> WHAT YOU ARE ASKED TO DO:
Rewrite the rows below, changing every "Red Wings" to "Blue Jackets" and leaving all other text unchanged.

> AVAILABLE DATA:
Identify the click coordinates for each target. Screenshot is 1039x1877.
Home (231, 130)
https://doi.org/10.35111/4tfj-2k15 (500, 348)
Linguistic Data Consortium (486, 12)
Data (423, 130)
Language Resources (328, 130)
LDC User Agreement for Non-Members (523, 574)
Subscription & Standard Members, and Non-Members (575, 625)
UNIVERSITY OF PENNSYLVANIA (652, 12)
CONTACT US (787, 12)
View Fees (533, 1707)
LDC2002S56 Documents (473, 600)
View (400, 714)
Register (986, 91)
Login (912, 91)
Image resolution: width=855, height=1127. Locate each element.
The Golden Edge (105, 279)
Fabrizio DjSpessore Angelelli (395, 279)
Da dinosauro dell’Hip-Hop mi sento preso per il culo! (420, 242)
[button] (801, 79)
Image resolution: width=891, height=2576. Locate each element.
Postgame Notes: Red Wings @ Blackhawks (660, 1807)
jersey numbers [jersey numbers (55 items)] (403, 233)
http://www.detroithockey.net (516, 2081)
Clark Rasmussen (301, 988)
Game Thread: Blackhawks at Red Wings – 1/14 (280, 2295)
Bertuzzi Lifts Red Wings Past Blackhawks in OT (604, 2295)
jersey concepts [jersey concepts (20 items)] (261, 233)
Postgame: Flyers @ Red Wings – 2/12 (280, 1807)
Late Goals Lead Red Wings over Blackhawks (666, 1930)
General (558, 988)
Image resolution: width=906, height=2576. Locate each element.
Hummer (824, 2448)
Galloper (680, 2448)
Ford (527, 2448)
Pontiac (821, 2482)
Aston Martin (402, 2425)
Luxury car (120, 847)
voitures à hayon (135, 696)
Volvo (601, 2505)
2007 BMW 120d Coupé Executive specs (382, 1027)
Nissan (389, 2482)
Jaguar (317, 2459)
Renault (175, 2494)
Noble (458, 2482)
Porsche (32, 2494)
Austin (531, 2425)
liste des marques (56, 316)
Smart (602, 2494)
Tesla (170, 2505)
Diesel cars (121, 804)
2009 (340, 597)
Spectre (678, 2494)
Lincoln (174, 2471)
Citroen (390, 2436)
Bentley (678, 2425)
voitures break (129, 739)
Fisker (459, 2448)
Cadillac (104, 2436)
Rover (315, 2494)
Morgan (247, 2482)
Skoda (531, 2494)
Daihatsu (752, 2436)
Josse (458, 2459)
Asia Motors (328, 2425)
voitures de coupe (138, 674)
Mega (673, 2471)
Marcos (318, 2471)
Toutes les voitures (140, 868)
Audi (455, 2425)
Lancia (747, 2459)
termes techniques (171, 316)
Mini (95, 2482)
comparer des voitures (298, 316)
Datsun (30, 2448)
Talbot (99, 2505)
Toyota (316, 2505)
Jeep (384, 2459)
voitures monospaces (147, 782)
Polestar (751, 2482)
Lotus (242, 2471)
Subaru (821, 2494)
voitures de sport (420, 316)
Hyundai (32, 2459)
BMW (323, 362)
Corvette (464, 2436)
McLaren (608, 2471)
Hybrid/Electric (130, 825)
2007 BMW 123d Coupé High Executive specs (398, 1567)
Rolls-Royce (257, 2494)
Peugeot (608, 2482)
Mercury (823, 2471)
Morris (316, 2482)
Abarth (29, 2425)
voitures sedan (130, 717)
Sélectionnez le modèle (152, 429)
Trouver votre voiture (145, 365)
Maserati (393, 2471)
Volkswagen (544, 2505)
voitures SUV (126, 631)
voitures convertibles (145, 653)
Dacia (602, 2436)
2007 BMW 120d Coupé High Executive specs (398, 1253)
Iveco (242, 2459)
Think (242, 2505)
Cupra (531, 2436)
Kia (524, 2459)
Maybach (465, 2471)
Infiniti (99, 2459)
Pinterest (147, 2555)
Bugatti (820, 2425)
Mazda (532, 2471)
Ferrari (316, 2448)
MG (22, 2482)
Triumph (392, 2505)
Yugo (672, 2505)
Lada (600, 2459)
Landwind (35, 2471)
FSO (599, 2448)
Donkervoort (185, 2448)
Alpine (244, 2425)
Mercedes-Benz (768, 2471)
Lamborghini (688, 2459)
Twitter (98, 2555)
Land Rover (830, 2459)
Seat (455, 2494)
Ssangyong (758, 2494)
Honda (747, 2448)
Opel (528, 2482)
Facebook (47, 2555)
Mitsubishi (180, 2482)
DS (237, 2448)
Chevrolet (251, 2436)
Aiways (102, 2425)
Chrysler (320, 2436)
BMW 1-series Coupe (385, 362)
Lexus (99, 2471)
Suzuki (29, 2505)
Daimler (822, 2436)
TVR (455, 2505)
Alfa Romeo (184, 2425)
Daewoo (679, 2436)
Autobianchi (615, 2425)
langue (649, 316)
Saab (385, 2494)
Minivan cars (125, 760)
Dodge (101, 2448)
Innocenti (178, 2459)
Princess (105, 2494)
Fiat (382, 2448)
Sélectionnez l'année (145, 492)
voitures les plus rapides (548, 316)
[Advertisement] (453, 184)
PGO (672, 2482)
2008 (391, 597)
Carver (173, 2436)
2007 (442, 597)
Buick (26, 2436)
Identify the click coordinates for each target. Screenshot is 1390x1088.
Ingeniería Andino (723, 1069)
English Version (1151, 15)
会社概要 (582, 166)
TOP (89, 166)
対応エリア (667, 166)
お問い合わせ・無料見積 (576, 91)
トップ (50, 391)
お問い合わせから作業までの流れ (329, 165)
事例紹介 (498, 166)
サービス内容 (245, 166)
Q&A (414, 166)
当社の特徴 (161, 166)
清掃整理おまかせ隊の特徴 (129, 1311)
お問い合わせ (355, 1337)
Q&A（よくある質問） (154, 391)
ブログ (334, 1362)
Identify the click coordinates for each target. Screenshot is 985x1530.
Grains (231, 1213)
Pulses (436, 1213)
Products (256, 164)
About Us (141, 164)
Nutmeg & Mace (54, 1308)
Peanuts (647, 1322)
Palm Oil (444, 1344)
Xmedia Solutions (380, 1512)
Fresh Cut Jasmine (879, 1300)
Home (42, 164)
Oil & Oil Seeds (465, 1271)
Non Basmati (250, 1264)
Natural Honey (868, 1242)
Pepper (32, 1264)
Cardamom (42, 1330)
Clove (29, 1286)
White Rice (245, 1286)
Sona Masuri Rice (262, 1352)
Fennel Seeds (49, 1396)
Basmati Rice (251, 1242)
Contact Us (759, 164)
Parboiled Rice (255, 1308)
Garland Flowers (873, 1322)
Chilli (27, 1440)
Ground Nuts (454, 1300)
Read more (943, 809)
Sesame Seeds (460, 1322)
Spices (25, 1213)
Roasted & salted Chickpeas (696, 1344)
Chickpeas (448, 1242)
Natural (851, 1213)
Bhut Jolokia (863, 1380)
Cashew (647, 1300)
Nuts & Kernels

> EXERCISE RESPONSE:
Identify the click coordinates for each target. Screenshot is 1039x1877.
Home (231, 130)
https://doi.org/10.35111/4tfj-2k15 (500, 348)
Linguistic Data Consortium (486, 12)
Data (423, 130)
Language Resources (328, 130)
LDC User Agreement for Non-Members (523, 574)
Subscription & Standard Members, and Non-Members (575, 625)
UNIVERSITY OF PENNSYLVANIA (652, 12)
CONTACT US (787, 12)
View Fees (533, 1707)
LDC2002S56 Documents (473, 600)
View (400, 714)
Register (986, 91)
Login (912, 91)
Image resolution: width=855, height=1127. Locate each element.
The Golden Edge (105, 279)
Fabrizio DjSpessore Angelelli (395, 279)
Da dinosauro dell’Hip-Hop mi sento preso per il culo! (420, 242)
[button] (801, 79)
Image resolution: width=891, height=2576. Locate each element.
Postgame Notes: Blue Jackets @ Blackhawks (660, 1807)
jersey numbers [jersey numbers (55 items)] (403, 233)
http://www.detroithockey.net (516, 2081)
Clark Rasmussen (301, 988)
Game Thread: Blackhawks at Blue Jackets – 1/14 (280, 2295)
Bertuzzi Lifts Blue Jackets Past Blackhawks in OT (604, 2295)
jersey concepts [jersey concepts (20 items)] (261, 233)
Postgame: Flyers @ Blue Jackets – 2/12 (280, 1807)
Late Goals Lead Blue Jackets over Blackhawks (666, 1930)
General (558, 988)
Image resolution: width=906, height=2576. Locate each element.
Hummer (824, 2448)
Galloper (680, 2448)
Ford (527, 2448)
Pontiac (821, 2482)
Aston Martin (402, 2425)
Luxury car (120, 847)
voitures à hayon (135, 696)
Volvo (601, 2505)
2007 BMW 120d Coupé Executive specs (382, 1027)
Nissan (389, 2482)
Jaguar (317, 2459)
Renault (175, 2494)
Noble (458, 2482)
Porsche (32, 2494)
Austin (531, 2425)
liste des marques (56, 316)
Smart (602, 2494)
Tesla (170, 2505)
Diesel cars (121, 804)
2009 (340, 597)
Spectre (678, 2494)
Lincoln (174, 2471)
Citroen (390, 2436)
Bentley (678, 2425)
voitures break (129, 739)
Fisker (459, 2448)
Cadillac (104, 2436)
Rover (315, 2494)
Morgan (247, 2482)
Skoda (531, 2494)
Daihatsu (752, 2436)
Josse (458, 2459)
Asia Motors (328, 2425)
voitures de coupe (138, 674)
Mega (673, 2471)
Marcos (318, 2471)
Toutes les voitures (140, 868)
Audi (455, 2425)
Lancia (747, 2459)
termes techniques (171, 316)
Mini (95, 2482)
comparer des voitures (298, 316)
Datsun (30, 2448)
Talbot (99, 2505)
Toyota (316, 2505)
Jeep (384, 2459)
voitures monospaces (147, 782)
Polestar (751, 2482)
Lotus (242, 2471)
Subaru (821, 2494)
voitures de sport (420, 316)
Hyundai (32, 2459)
BMW (323, 362)
Corvette (464, 2436)
McLaren (608, 2471)
Hybrid/Electric (130, 825)
2007 BMW 123d Coupé High Executive specs (398, 1567)
Rolls-Royce (257, 2494)
Peugeot (608, 2482)
Mercury (823, 2471)
Morris (316, 2482)
Abarth (29, 2425)
voitures sedan (130, 717)
Sélectionnez le modèle (152, 429)
Trouver votre voiture (145, 365)
Maserati (393, 2471)
Volkswagen (544, 2505)
voitures SUV (126, 631)
voitures convertibles (145, 653)
Dacia (602, 2436)
2007 BMW 120d Coupé High Executive specs (398, 1253)
Iveco (242, 2459)
Think (242, 2505)
Cupra (531, 2436)
Kia (524, 2459)
Maybach (465, 2471)
Infiniti (99, 2459)
Pinterest (147, 2555)
Bugatti (820, 2425)
Mazda (532, 2471)
Ferrari (316, 2448)
MG (22, 2482)
Triumph (392, 2505)
Yugo (672, 2505)
Lada (600, 2459)
Landwind (35, 2471)
FSO (599, 2448)
Donkervoort (185, 2448)
Alpine (244, 2425)
Mercedes-Benz (768, 2471)
Lamborghini (688, 2459)
Twitter (98, 2555)
Land Rover (830, 2459)
Seat (455, 2494)
Ssangyong (758, 2494)
Honda (747, 2448)
Opel (528, 2482)
Facebook (47, 2555)
Mitsubishi (180, 2482)
DS (237, 2448)
Chevrolet (251, 2436)
Aiways (102, 2425)
Chrysler (320, 2436)
BMW 1-series Coupe (385, 362)
Lexus (99, 2471)
Suzuki (29, 2505)
Daimler (822, 2436)
TVR (455, 2505)
Alfa Romeo (184, 2425)
Daewoo (679, 2436)
Autobianchi (615, 2425)
langue (649, 316)
Saab (385, 2494)
Minivan cars (125, 760)
Dodge (101, 2448)
Innocenti (178, 2459)
Princess (105, 2494)
Fiat (382, 2448)
Sélectionnez l'année (145, 492)
voitures les plus rapides (548, 316)
[Advertisement] (453, 184)
PGO (672, 2482)
2008 (391, 597)
Carver (173, 2436)
2007 (442, 597)
Buick (26, 2436)
Identify the click coordinates for each target. Screenshot is 1390x1088.
Ingeniería Andino (723, 1069)
English Version (1151, 15)
会社概要 (582, 166)
TOP (89, 166)
対応エリア (667, 166)
お問い合わせ・無料見積 (576, 91)
トップ (50, 391)
お問い合わせから作業までの流れ (329, 165)
事例紹介 (498, 166)
サービス内容 (245, 166)
Q&A (414, 166)
当社の特徴 (161, 166)
清掃整理おまかせ隊の特徴 (129, 1311)
お問い合わせ (355, 1337)
Q&A（よくある質問） (154, 391)
ブログ (334, 1362)
Identify the click coordinates for each target. Screenshot is 985x1530.
Grains (231, 1213)
Pulses (436, 1213)
Products (256, 164)
About Us (141, 164)
Nutmeg & Mace (54, 1308)
Peanuts (647, 1322)
Palm Oil (444, 1344)
Xmedia Solutions (380, 1512)
Fresh Cut Jasmine (879, 1300)
Home (42, 164)
Oil & Oil Seeds (465, 1271)
Non Basmati (250, 1264)
Natural Honey (868, 1242)
Pepper (32, 1264)
Cardamom (42, 1330)
Clove (29, 1286)
White Rice (245, 1286)
Sona Masuri Rice (262, 1352)
Fennel Seeds (49, 1396)
Basmati Rice (251, 1242)
Contact Us (759, 164)
Parboiled Rice (255, 1308)
Garland Flowers (873, 1322)
Chilli (27, 1440)
Ground Nuts (454, 1300)
Read more (943, 809)
Sesame Seeds (460, 1322)
Spices (25, 1213)
Roasted & salted Chickpeas (696, 1344)
Chickpeas (448, 1242)
Natural (851, 1213)
Bhut Jolokia (863, 1380)
Cashew (647, 1300)
Nuts & Kernels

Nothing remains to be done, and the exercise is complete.